• **Raw data**
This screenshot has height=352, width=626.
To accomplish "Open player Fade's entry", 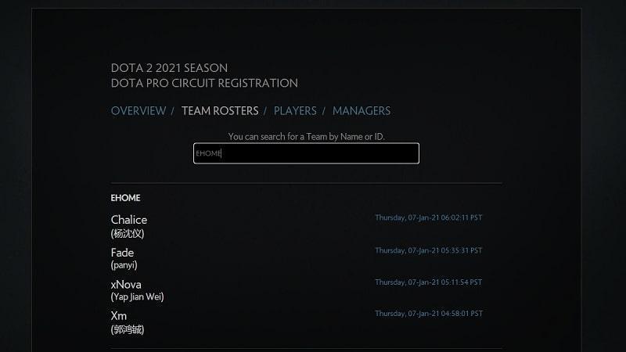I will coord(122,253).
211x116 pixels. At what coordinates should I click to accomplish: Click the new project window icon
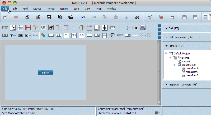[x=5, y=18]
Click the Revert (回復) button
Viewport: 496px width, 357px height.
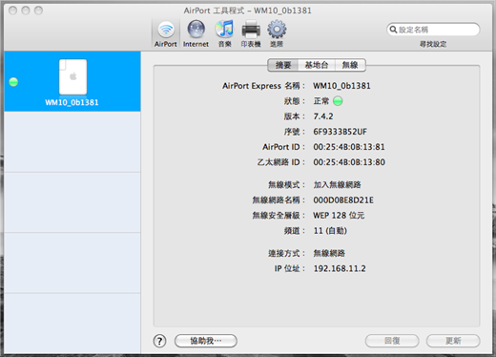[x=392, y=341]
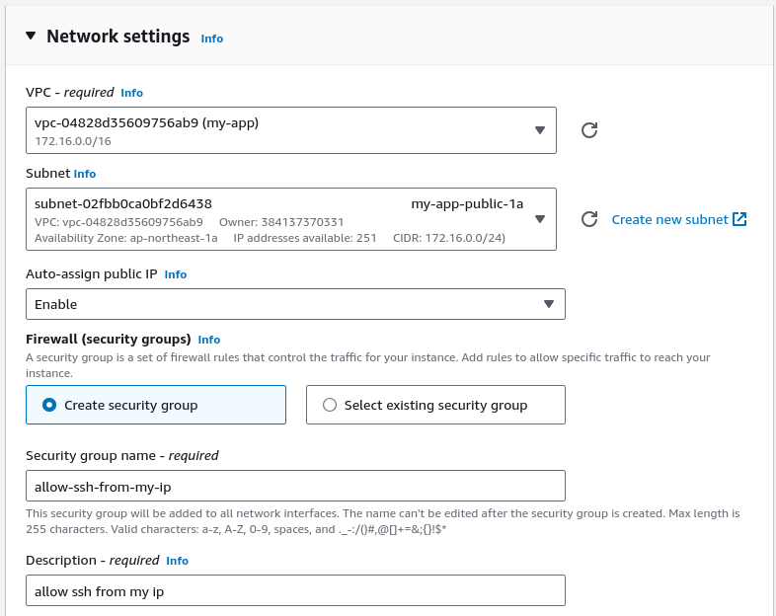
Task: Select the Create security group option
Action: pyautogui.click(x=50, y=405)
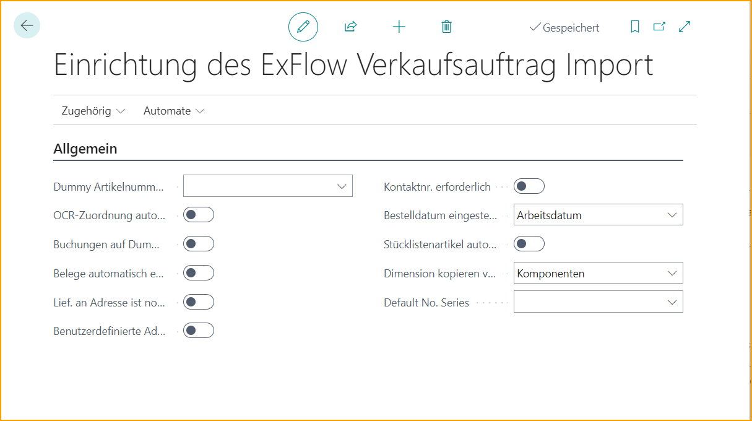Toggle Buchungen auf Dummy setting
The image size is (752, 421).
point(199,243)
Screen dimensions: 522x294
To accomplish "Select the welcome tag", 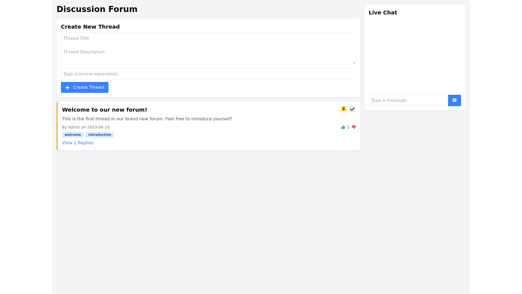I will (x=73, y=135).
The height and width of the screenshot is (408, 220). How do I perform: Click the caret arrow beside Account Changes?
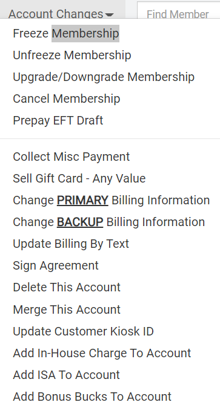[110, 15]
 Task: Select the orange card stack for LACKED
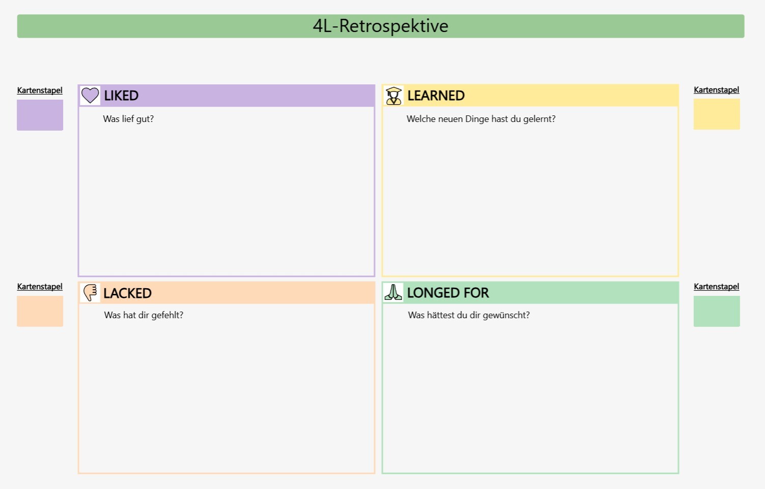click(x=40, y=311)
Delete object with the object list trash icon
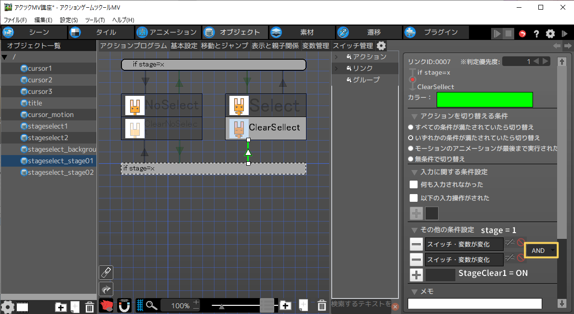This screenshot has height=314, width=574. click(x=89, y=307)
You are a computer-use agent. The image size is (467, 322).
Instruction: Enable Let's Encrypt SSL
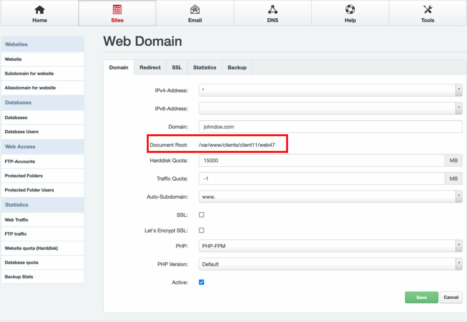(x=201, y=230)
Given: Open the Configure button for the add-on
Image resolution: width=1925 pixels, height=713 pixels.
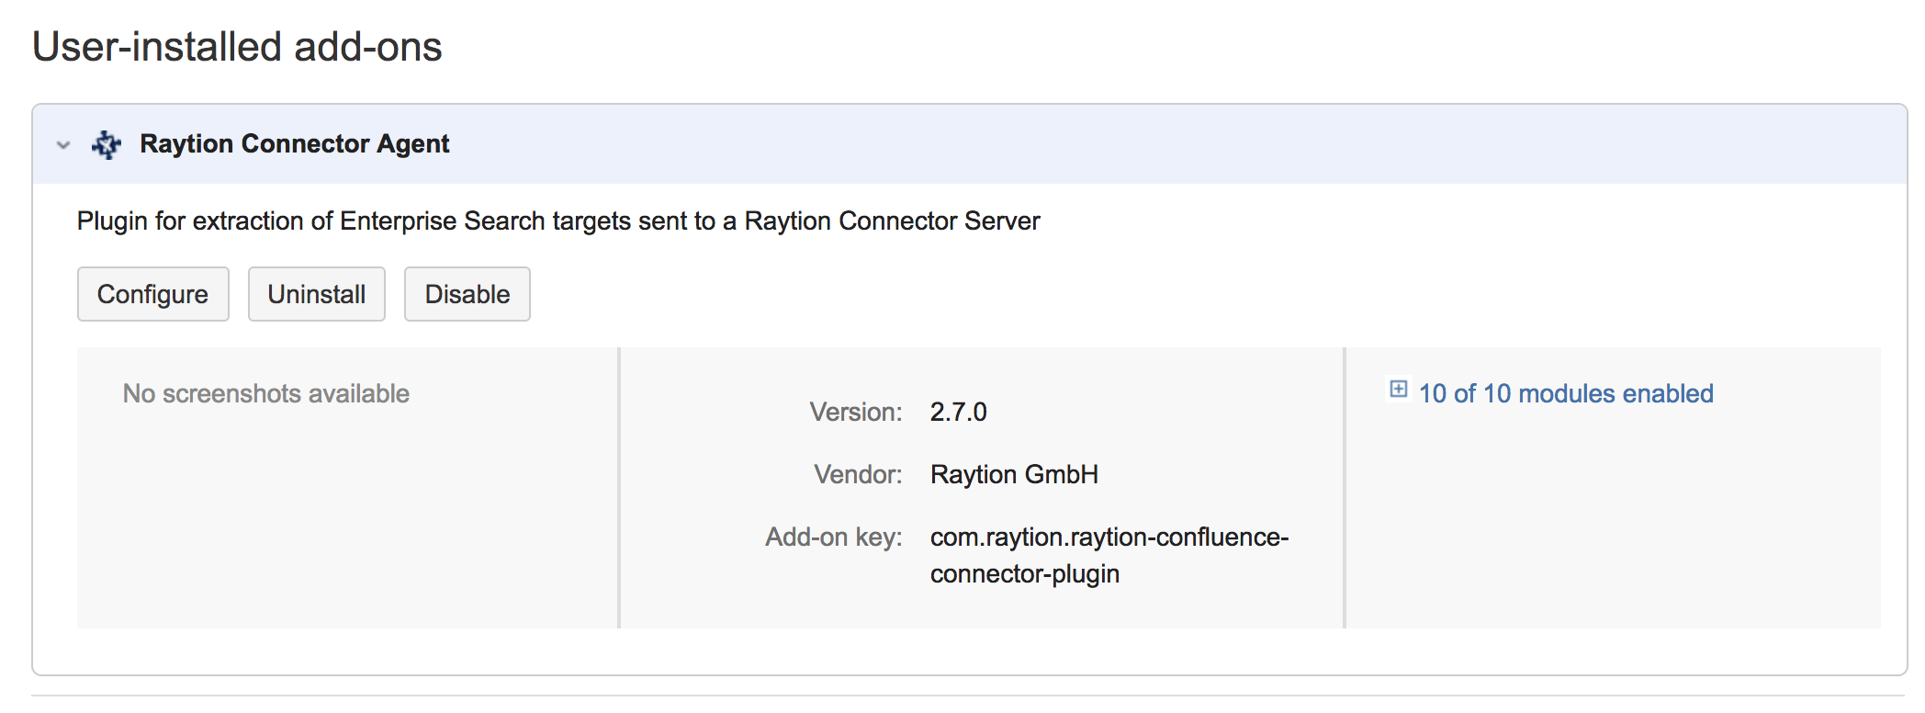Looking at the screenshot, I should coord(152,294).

• **Activity**
Restate word for word each line from the one containing "Image resolution: width=1925" through the end of the material, pictures excluded.

• **Solution to this problem**
Image resolution: width=1925 pixels, height=713 pixels.
Looking at the screenshot, I should coord(152,294).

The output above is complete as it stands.